I didn't have a tape measure, but the spacing on these is much closer to two feet than to four feet (maybe the concrete seams are on three-feet spacing?). If you considered each staple rack as having only space for one bike, then there would be two feet of space, and it might appear they meet code. But if you intend for each rack to hold two bikes, then they do not meet the intent of code.

Nor do they likely meet industry standards. Here's what the Association of Bicycle and Pedestrian Professionals says.

And here's the detail, which allows for a minimum of three feet between racks, but recommends four.
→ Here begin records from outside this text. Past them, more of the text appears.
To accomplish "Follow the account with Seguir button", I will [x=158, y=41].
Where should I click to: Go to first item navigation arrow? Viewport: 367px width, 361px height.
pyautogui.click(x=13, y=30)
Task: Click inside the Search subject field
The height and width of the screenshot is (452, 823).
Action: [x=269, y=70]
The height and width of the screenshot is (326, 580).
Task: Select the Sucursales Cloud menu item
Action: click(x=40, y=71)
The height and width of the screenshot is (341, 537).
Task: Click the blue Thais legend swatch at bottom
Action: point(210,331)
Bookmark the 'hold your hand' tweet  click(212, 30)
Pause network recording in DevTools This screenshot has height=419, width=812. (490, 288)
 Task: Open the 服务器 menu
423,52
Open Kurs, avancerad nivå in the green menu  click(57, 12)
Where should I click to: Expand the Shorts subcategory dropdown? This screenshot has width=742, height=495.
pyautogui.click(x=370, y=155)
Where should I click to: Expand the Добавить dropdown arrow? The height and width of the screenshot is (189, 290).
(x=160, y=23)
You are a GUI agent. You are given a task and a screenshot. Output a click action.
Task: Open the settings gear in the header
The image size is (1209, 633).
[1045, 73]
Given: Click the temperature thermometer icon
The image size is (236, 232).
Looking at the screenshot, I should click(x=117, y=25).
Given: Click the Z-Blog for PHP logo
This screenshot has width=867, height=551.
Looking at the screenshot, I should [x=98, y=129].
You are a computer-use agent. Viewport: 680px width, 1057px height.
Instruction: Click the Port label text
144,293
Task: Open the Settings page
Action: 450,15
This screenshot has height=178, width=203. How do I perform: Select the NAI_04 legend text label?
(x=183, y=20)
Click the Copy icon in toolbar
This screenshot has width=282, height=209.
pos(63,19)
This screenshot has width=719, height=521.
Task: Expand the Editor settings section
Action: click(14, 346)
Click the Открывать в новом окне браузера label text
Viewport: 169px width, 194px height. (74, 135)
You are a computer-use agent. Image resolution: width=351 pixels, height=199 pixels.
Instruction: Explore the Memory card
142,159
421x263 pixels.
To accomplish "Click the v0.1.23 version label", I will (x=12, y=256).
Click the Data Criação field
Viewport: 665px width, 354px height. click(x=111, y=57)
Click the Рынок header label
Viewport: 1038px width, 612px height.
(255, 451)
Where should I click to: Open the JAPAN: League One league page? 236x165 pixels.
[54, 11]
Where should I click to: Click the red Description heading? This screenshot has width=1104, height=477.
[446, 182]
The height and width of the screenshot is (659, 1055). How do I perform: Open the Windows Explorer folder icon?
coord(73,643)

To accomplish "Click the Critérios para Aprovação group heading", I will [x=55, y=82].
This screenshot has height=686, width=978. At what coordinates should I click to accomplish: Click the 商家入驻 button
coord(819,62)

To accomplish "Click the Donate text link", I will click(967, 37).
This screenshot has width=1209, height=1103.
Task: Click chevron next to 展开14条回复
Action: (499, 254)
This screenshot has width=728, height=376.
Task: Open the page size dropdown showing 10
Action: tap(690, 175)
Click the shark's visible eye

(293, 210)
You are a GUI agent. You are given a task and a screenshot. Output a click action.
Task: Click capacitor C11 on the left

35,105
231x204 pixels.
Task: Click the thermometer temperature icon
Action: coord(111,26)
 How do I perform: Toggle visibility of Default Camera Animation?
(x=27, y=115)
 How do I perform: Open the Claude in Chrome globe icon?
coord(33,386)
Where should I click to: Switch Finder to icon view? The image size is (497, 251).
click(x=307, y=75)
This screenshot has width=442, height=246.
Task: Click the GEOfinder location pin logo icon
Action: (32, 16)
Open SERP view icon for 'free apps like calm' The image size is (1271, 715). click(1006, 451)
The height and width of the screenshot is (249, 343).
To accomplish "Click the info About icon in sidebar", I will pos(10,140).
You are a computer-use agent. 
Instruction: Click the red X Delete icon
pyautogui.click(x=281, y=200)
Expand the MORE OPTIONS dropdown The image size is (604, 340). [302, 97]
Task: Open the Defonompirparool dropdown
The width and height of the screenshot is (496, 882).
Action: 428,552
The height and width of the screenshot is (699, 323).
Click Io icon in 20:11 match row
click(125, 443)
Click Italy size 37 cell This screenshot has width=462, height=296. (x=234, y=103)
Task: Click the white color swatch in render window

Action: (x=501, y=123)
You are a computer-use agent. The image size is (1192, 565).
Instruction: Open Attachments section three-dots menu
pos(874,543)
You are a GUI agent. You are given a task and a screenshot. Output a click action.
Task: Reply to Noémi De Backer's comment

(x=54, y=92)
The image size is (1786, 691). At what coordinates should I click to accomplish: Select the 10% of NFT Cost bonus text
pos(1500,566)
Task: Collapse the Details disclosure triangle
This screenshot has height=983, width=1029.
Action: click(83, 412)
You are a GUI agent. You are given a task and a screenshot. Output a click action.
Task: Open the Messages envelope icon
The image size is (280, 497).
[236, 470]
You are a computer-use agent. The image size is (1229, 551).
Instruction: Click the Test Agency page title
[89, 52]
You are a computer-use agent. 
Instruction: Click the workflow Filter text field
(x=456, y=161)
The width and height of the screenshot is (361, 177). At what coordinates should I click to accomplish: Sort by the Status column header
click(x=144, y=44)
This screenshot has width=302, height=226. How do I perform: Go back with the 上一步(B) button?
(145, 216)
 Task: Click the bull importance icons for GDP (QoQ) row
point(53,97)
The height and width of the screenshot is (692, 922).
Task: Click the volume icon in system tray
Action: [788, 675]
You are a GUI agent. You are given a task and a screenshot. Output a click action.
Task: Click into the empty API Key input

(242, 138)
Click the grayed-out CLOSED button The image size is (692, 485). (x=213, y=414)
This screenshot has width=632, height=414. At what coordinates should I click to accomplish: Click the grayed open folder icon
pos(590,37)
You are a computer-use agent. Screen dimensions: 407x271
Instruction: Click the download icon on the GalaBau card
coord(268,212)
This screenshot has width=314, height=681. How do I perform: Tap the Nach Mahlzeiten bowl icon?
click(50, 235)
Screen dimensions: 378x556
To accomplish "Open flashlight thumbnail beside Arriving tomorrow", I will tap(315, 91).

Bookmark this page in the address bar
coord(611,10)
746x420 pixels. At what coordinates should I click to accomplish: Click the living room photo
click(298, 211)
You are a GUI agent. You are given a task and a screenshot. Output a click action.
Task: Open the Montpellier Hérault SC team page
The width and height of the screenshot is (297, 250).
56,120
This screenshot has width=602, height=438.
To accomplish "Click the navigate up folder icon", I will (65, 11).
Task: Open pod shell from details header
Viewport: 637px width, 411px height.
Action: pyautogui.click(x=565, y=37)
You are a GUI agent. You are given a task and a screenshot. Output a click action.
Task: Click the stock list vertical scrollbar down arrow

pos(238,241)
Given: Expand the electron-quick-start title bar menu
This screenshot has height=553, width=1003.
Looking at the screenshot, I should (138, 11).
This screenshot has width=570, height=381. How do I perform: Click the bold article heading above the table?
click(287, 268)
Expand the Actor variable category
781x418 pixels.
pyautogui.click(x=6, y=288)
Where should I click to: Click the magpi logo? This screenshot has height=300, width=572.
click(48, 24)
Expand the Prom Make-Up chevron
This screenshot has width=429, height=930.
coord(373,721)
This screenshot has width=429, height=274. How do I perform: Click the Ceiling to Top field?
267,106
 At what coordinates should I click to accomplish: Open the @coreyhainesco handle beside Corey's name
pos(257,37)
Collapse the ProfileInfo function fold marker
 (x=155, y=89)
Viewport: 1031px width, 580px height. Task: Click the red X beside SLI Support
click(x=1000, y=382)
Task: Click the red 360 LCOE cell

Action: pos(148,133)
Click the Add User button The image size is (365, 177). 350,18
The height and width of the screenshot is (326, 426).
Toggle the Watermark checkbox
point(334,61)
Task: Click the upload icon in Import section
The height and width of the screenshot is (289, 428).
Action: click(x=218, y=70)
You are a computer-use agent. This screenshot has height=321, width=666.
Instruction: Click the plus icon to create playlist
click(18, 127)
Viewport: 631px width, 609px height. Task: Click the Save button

One of the subtasks for Bike and Walk Salem was to develop improved bike parking standards and to incorporate them into code. Separately, the subsequent "code clean-up" project was supposed to be "code-neutral" and not introduce any changes, so I don't believe the proposed changes went anywhere and Planning hasn't undertaken any new bike parking standards.

But it's likely that one of the side-effects of putting off this task is the persistence of bad or neglected bike parking installations. A more robust and clearer code, for example, might have staved off the disagreeable delay at Gaiety Hollow.

So, you know, this isn't a major problem. Right now, especially as we haven't bothered to make the downtown streets better for biking, there isn't the demand for bike parking to fill up all the racks downtown. Even at half capacity these racks are still usable. The spacing on the installation is really only a tiny nuisance.


But if we really want to create alternatives to drive-alone trips, as the Comprehensive Plan supposedly says (see #11 above!), we need to do a better job of making things like bike trips more attractive and an "easy" choice. Substandard bike parking installations don't help with this.